Assim, o pobre, que não pode emular, por sua vez, a não pobreza, mantém-se onde está, na sua perdição. Se pudesse de fato saber que há algo melhor que a pobreza, poderia lutar para obter este algo. Mas então, estamos indo longe demais, porque não há somente uma questão de ignorância de status social e de decisão de ficar ou mudar. Há forças maiores que a mera ignorância que prendem o pobre à sua pobreza. O conforto proporcionado pelo abandono da pobreza não é estímulo suficiente para que um pobre se esforce para deixar de ser pobre.
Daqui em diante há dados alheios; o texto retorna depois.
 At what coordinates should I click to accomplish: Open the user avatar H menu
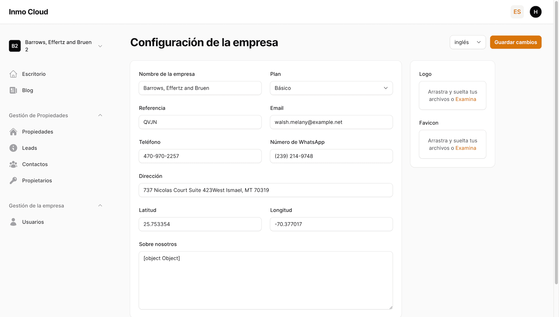(535, 12)
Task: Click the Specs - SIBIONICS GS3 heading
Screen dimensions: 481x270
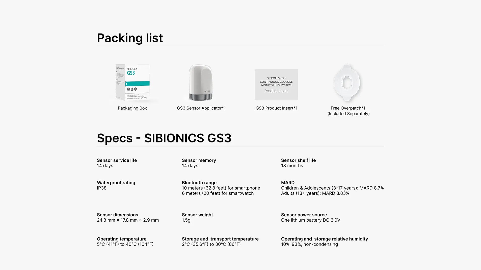Action: (164, 138)
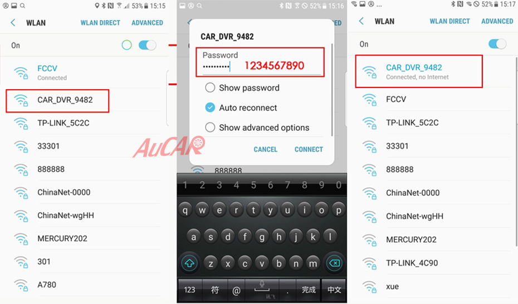Tap the back arrow in left WLAN screen
This screenshot has height=304, width=518.
point(13,22)
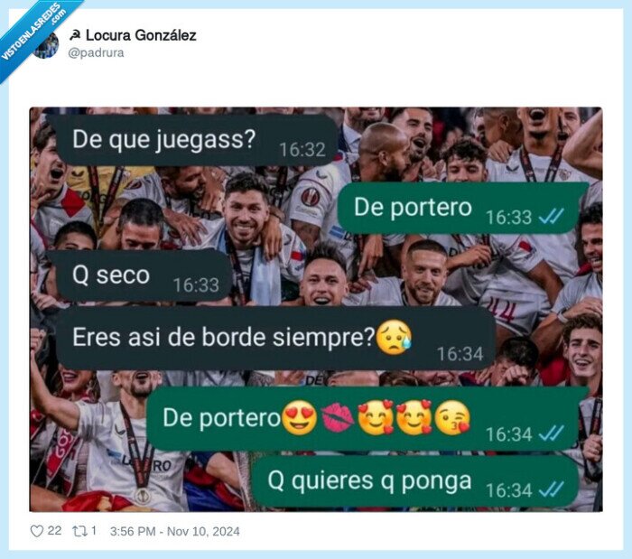Select the 'Q quieres q ponga' bubble
Screen dimensions: 632x559
[416, 481]

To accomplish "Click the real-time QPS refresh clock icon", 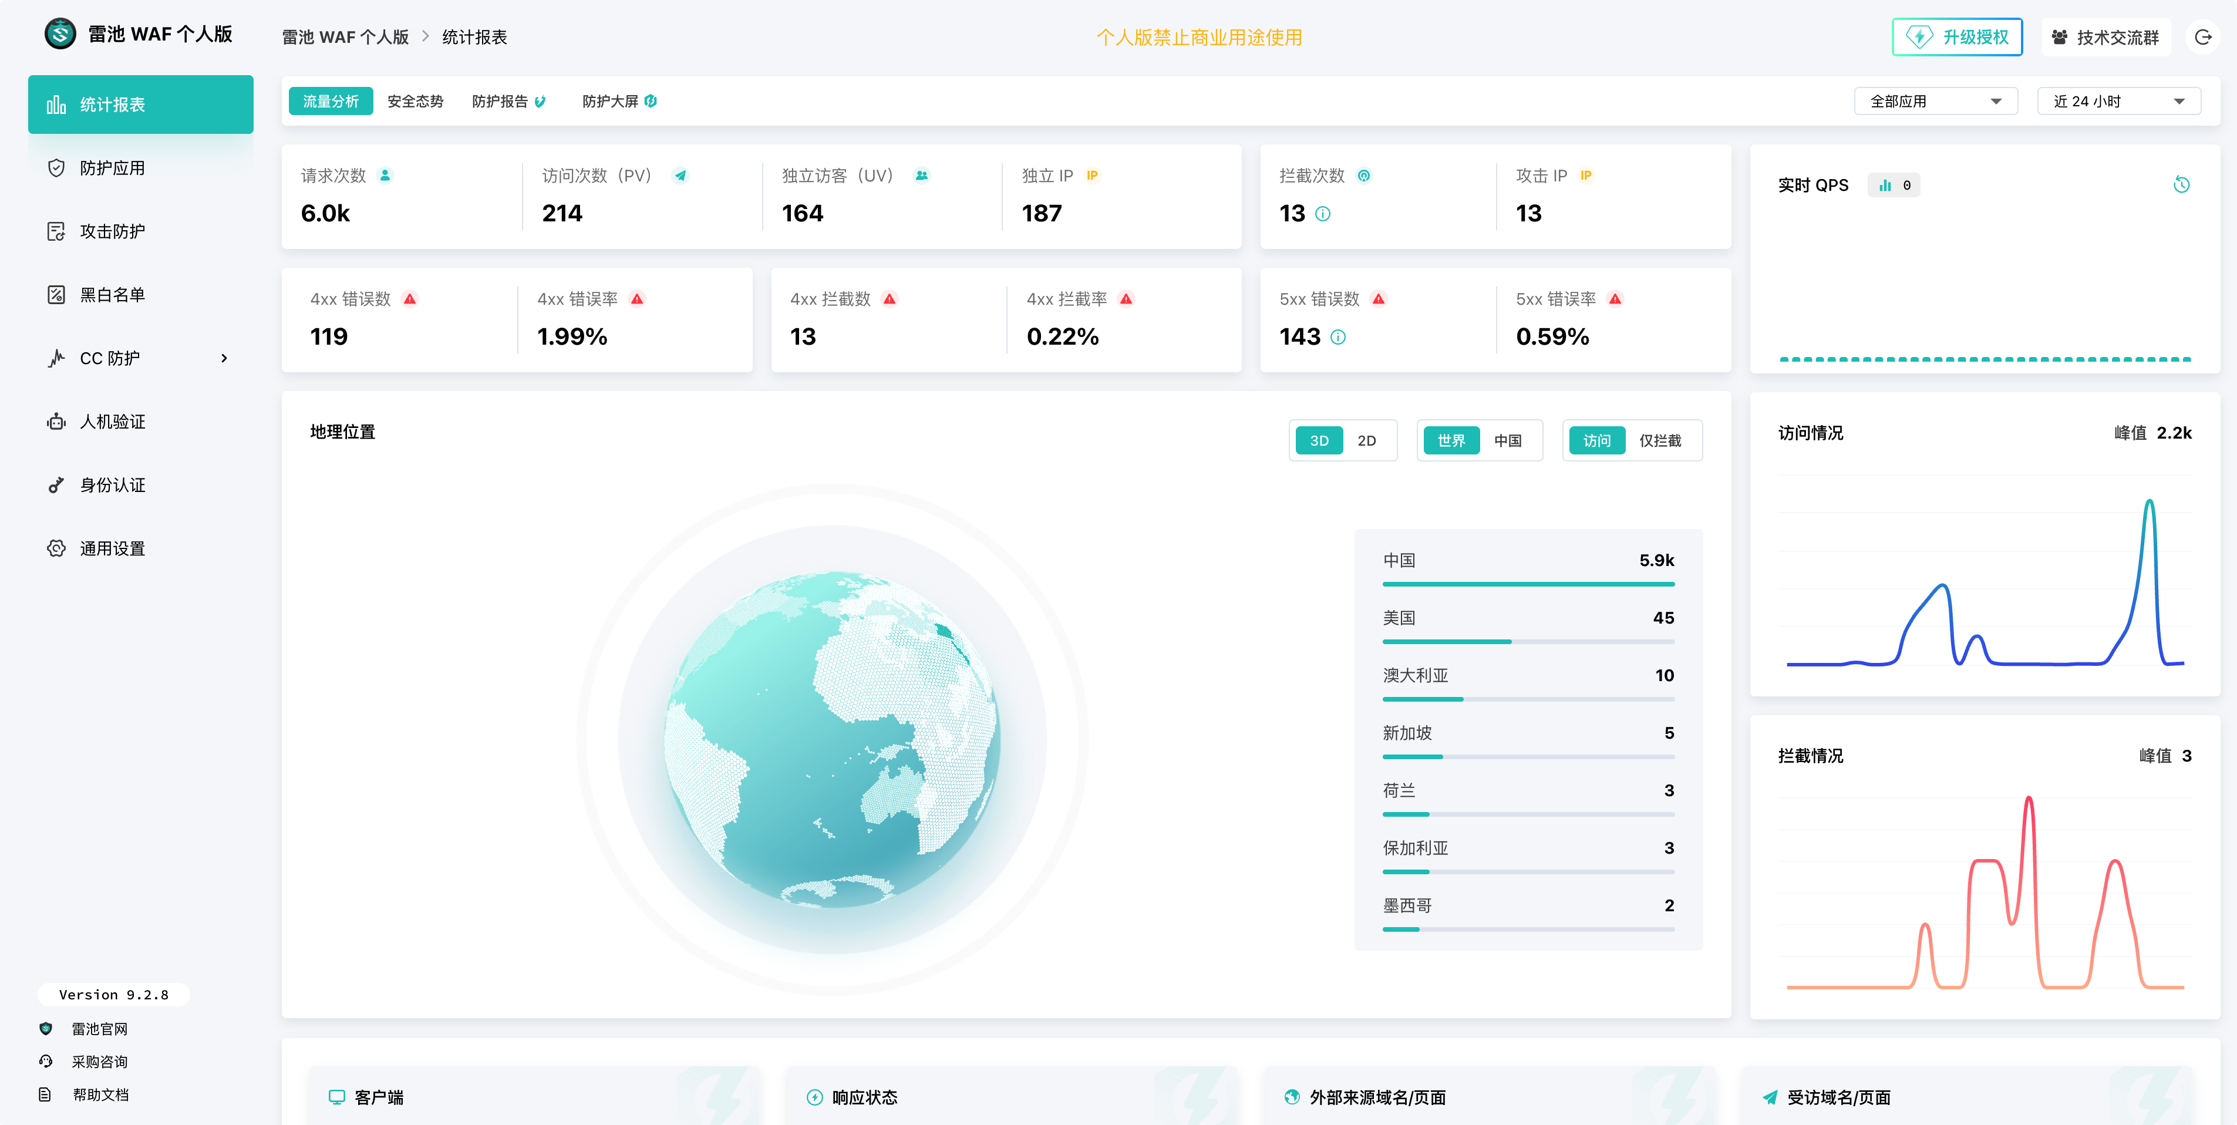I will [2181, 185].
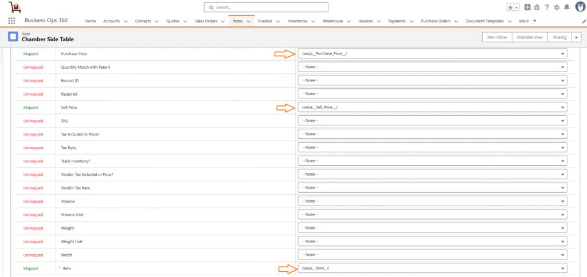Expand the More navigation menu

tap(527, 21)
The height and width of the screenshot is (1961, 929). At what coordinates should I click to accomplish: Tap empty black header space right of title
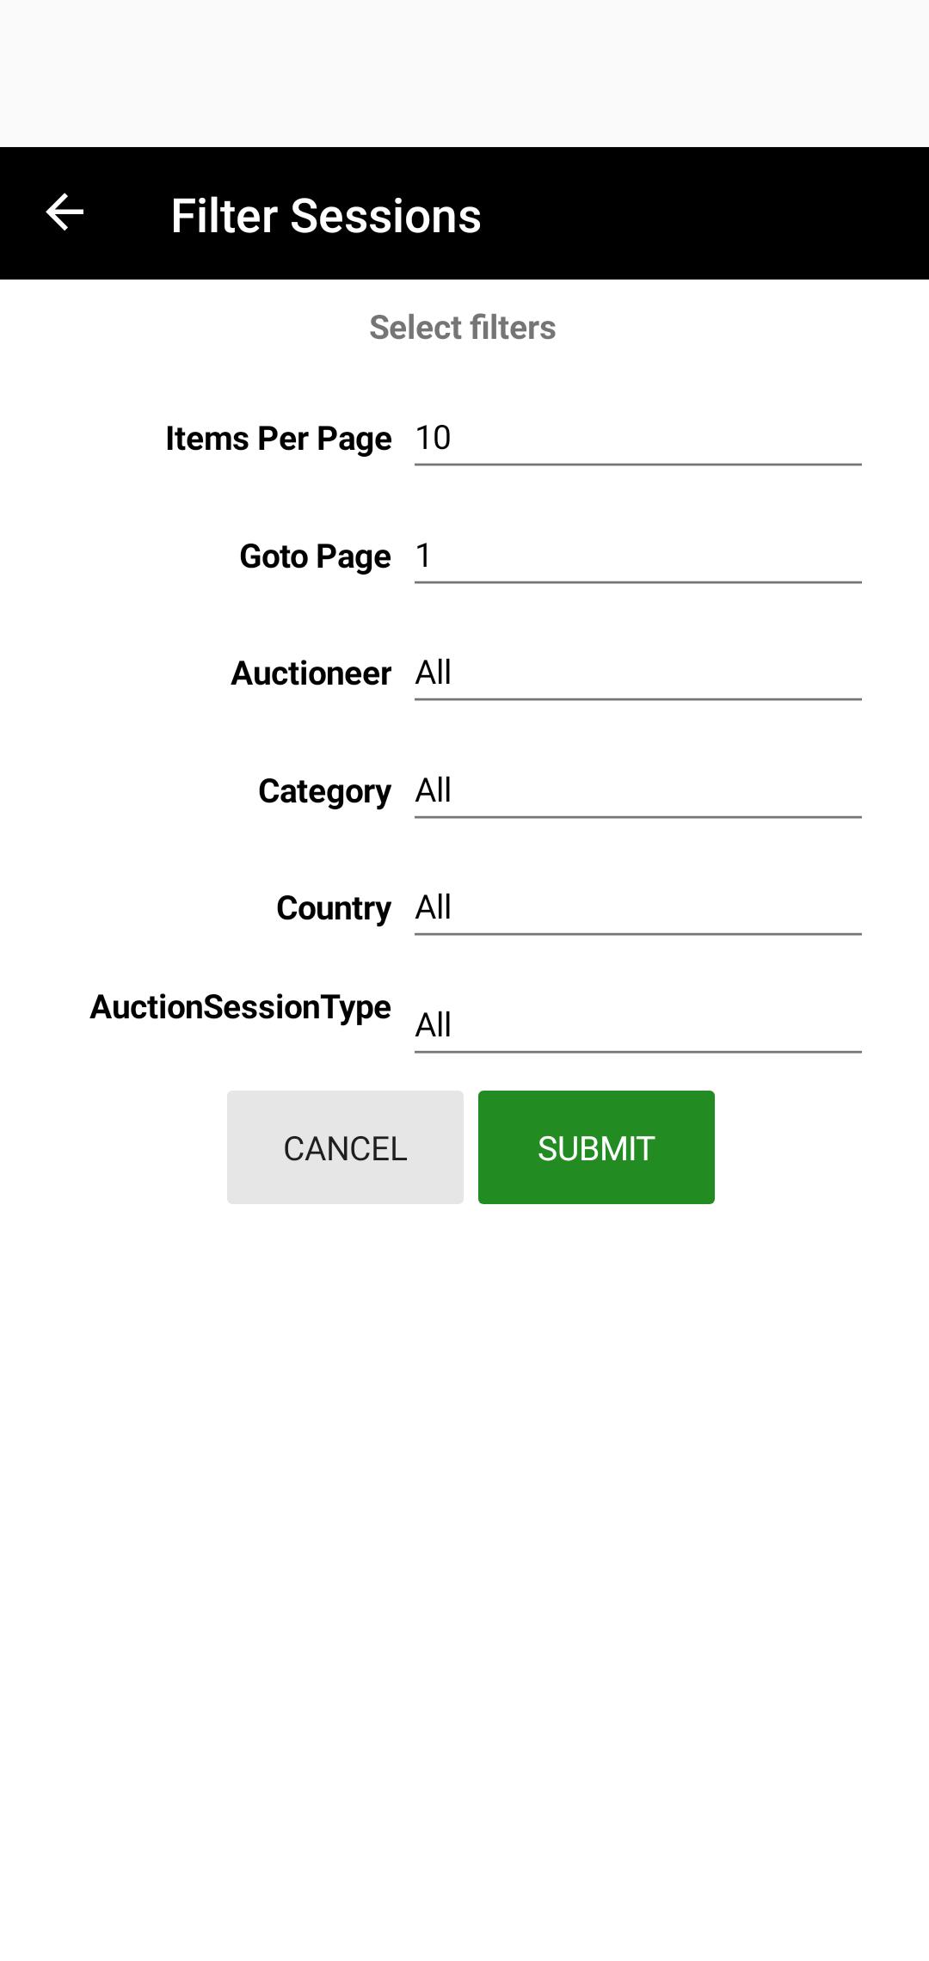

O brilho do conforto se apaga diante de outras luzes que o convidam a ficar onde está.
Que brilhos são estes?
Há muitos.
O conformismo, a preguiça, a enorme dificuldade da tarefa de mudança, as ameaças religiosas e filosóficas, os obstáculos da própria sociedade, a exigência quase sempre necessária de mudança física de um lugar querido para outro absolutamente ameaçador e estranho, enfim, há mais forças lutando para que o indivíduo fique onde está do que forças lutando para que ele mude.
A perdição do pobre é a pobreza, disse Marshall, um economista.
O que mais a Economia tem a nos ensinar?